The Muse's Muse  
Muses MailMuses Newsmuse chatsongwriting resource home
Regular Columnists

CD REVIEW: Dejection - 'Untitled'
By Steve Allat - 05/20/2004 - 03:19 AM EDT

Artist: Dejection
Album: 'Untitled'
CD Review: Label: Independent - Matchbox Records
Tracks: 13
Released: 2003
For Fans Of: Metallica, System of a Down, Limp Bizkit
Fav Track: Sworn Enemy, Victim So Strong.

Dejection are a 4 piece metal band from Flushing, Michigan. After a few listens, I have to tell you guys that there will be no flushing on my part, so I expect no real dejection on yours.

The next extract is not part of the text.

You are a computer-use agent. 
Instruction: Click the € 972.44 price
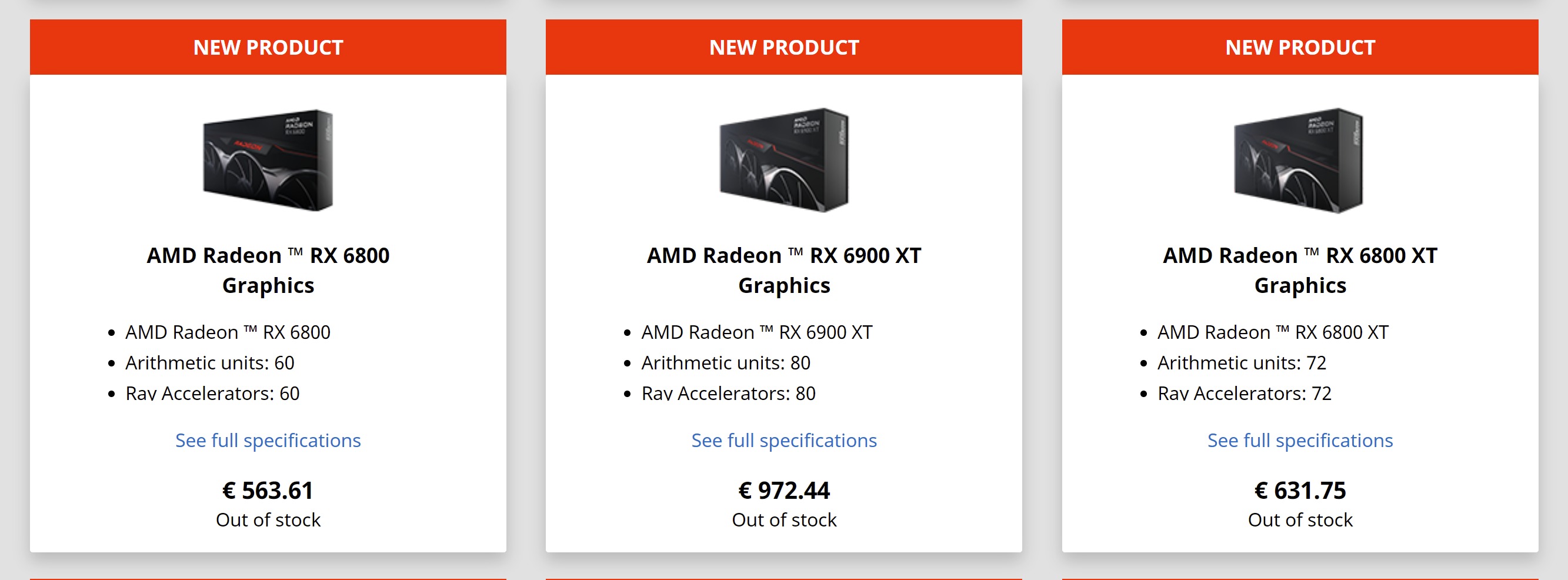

I was pleasantly surprised with Dejection, mostly at the talent and thought that has gone into the creation of 13 pretty strong tunes. While I do have a lot of critique, I have to say upfront that I can understand why hard rock or metal fans would be into listening to these guys either on CD or live.

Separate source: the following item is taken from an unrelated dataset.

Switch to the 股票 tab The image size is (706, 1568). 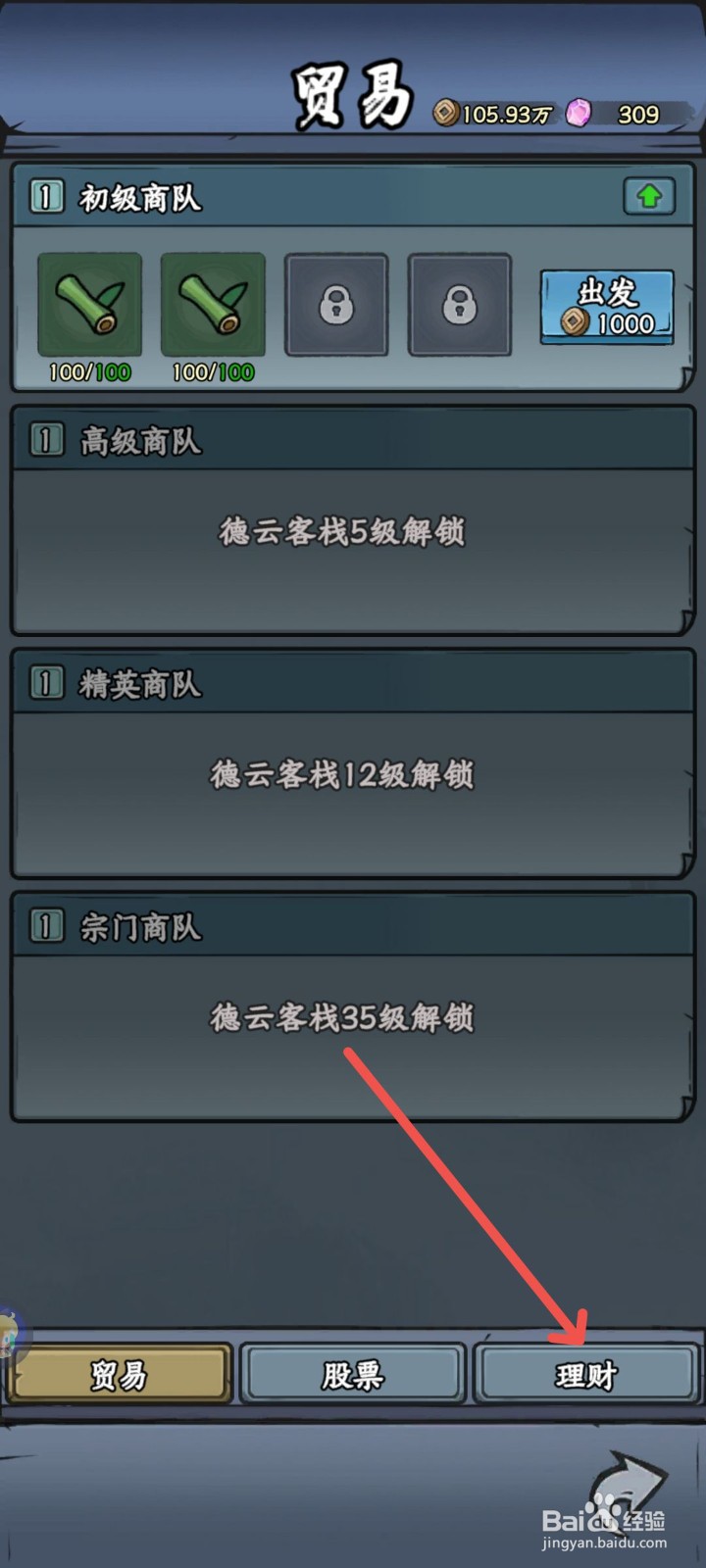pyautogui.click(x=352, y=1375)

The main points in their favour are the vocals, the drumming, the guitar sound and the song arrangements.
Things that I have critical comment about include: the vocals, the drumming and the song arrangements. I'll explain.

I feel that everything on the CD is about 75% of what it could be, and it's that last 25% that will hold back the band and the CD from being really solid CD when compared to anyone else, as opposed to a very good debut CD for a hardworking metal band.
The vocals are good, but they could be great. When Chris's lead vocals are soft and unaltered, they cut through nicely, as on most of the verses. Occasionally (as on tracks 7, 10 & 11) there is some effect on his voice, which I think adds a good dimension to their style of music. Then, during the chorus and/or backing parts, the vocal 'scream' is consistent and fine (be it Chris or Matt, I couldn't tell by the info provided). As well, it was nice to hear the lyrics most of the time. My only other recommendation is that Chris try to dig deeper and find more melody with his voice - more styling and more focus on key words and phrases, and maybe even less words sometimes.

The drumming is a clinic on double bass, speed and tasteful fills. Jordan rocks the kit and has a very good ear for what to play. The only hindrance to the drums sounding great is a tendency to overplay, whether to sound like a true metal drummer or because he simply loves to drum. I am reminded of a comment Jeff Martin of The Tea Party made about drummer Jeff Burrows' (a heavy hitter, not so keen on ballads) playing on the song 'White Water Siren Song' from Interzone Mantras - "And actually, it was meant to be a really gentle song on the record, but lo and behold, once again, Jeff Burrows comes in and ruins it all!". I feel like saying this to Jordan on occasion, except if you listen to White Water Siren you'll realize Jeff nailed it. The difference between good and great is knowing when to play and when not to. I know it's cliché, but sometimes less is more. (But don't worry Jordan, sometimes MORE is not enough)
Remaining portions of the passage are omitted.